The brain is a highly complex and intricate organ with many centers and sub-parts controlling emotions. Brain aneurysms often disrupt these centers and can lead to the damaging of the basal ganglia, which goes a long way in controlling emotion. Survivors of brain aneurysms and other brain injuries can still lead a completely normal and healthy life, though they oftentimes need to adjust in large and dramatic ways to their new way of living.
Oftentimes, survivors of a brain aneurysm will feel different and set apart from the rest of the world. There is no greater stress than the sudden, unexpected health emergency. In the aftermath, survivors are shocked, confused, and left searching for a way to understand what has happened. Sadly, 40-45% of those struck by a ruptured brain aneurysm will not survive. The statistics alone can be scary, isolating, and cause anxiety. Individuals may choose to isolate themselves because of their condition and recede from life in general. Finding a group that understands your emotions and the road through recovery is essential when needing an outlet and support. It’s also important to welcome survivors with open arms and make sure they feel supported and accepted within their community.
There are many online support communities dedicated to making survivors feel accepted and part of a larger group. The Brain Aneurysm Foundation is a great resource for both online and physical support that can help survivors cope with their newfound sense of isolation and anxiety. Mood swings and instability are common after a brain aneurysm and shouldn’t be shunned or feared but accepted and treated to the best of your abilities.
You will feel changed, or isolated, as a result of the aneurysm treatment. But you are not alone. Attend Brain Aneurysm Support Group meetings or connect with others on the Brain Aneurysm Foundation’s online support community.

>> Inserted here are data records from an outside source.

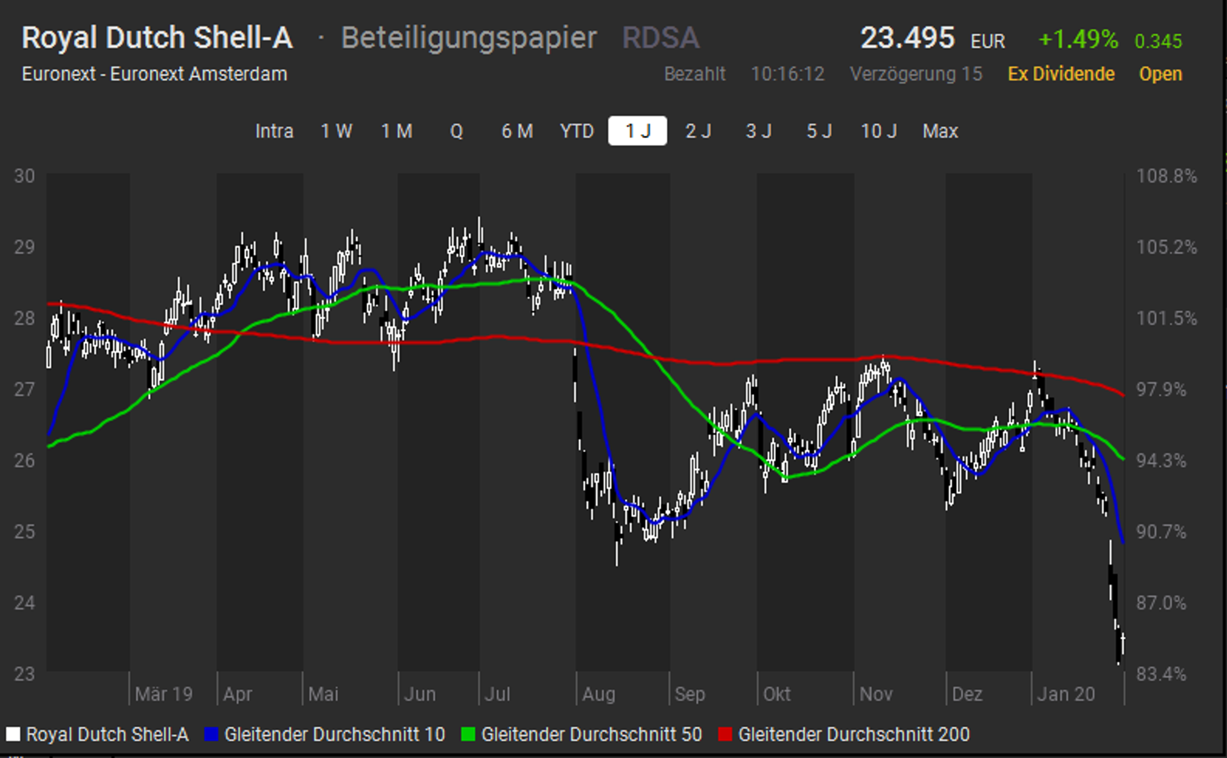Switch chart to 1 W range
Image resolution: width=1227 pixels, height=758 pixels.
coord(336,131)
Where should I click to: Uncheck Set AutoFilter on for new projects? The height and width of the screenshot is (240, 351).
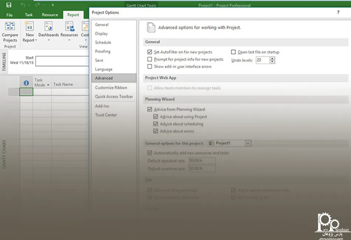150,52
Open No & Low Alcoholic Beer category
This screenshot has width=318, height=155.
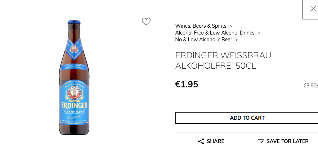pos(203,40)

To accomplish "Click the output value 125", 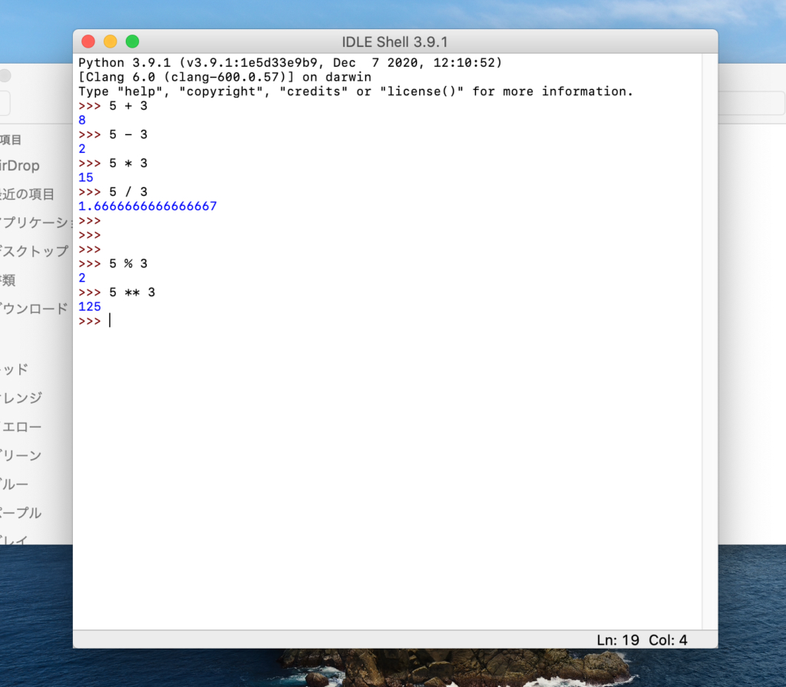I will [x=90, y=307].
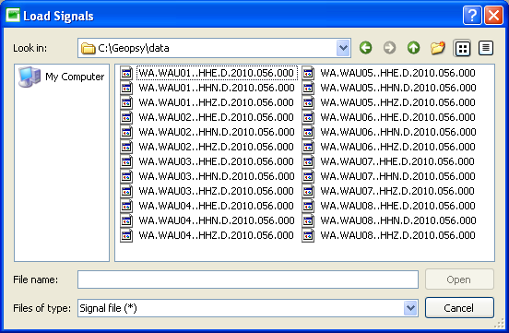
Task: Select file WA.WAU03..HHN.D.2010.056.000
Action: [x=217, y=176]
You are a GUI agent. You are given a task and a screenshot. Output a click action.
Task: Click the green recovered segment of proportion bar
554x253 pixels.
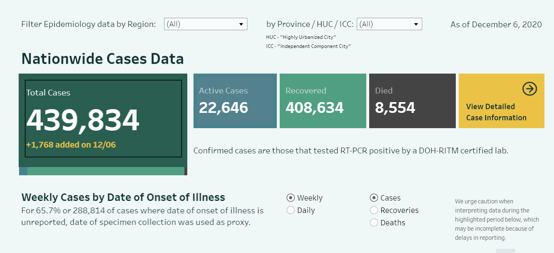[106, 171]
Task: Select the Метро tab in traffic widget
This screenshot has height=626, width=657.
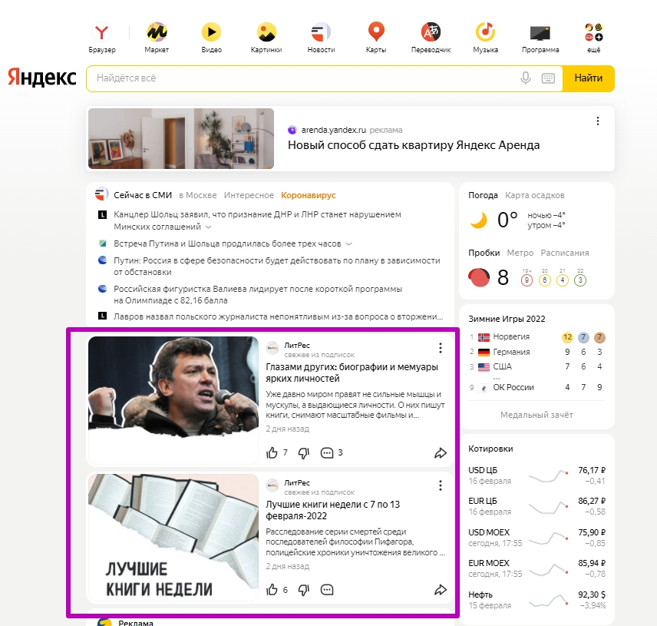Action: coord(520,253)
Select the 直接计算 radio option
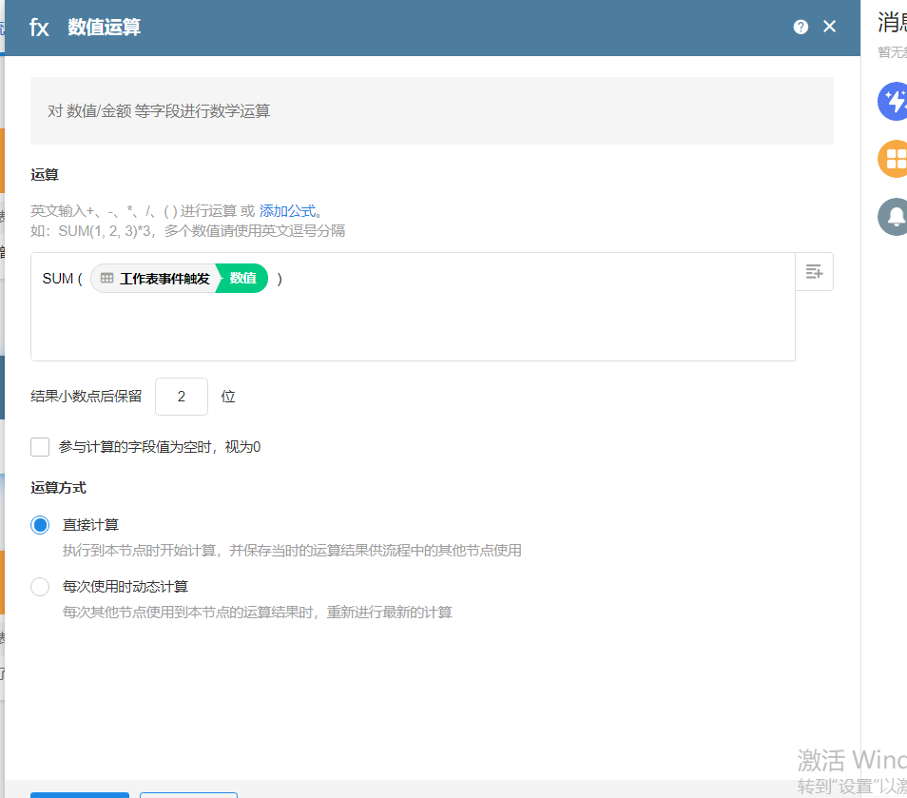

One of the most insidious elements of brain aneurysms is the inner turmoil survivors experience. Our brains are designed to help us make sense of what has happened and it assigns meanings to events. During periods of grief and distress, our minds often conjure up irrational thoughts that may cause guilt, anger, or self-criticism, emotions that aggravate and prolong grief. Some are often confused and undergo radical changes to their self esteem and appetite, as well as altered sleep patterns and guilt. All of these symptoms can alter relationships and cause a negative impact on their quality of life.
At the same time, there probably won’t be any outside signs of a struggle. The grief and pain some feel is often suppressed to the inside of their psyche and psychological profile. In short, it’s important to understand the pain and empathize with the grief survivors experience on a regular basis.
It is important to recognize that the thoughts that occur to you when you are stressed are not always accurate representations of reality. Monitor your thoughts and test them for whether or not they make sense by discussing them with others and question them yourself. Talk to others openly about your thoughts and feelings that you are having during the grieving process.
The first and most important thing to remember as a caregiver, is that mood swings and changed behavior are completely normal. If the survivor experienced bleeding and swelling before or after surgery, then their symptoms may be more profound and intense. Knowing their mental and medical state is of the utmost importance when caring for them and staying on top of where they are in their journey.
The first few months of recovery are often most challenging, but the recovery journey is ongoing for many in the years ahead. Survivors should keep up a healthy lifestyle, which means an absence of smoking, keeping high blood pressure under control, and avoiding alcohol on a regular basis. As a caregiver it can seem like it’s your full responsibility to monitor their lifestyle, when supporting them and having a healthy communication line on what the priorities are essential. Relying on outside support and resources and leaning on your community can be extremely beneficial as well. Maintaining your own mental health is equally as important as providing for a survivor. There will be a better chance for recovery if the survivor and the family maintain hope, even when facing a long recovery process.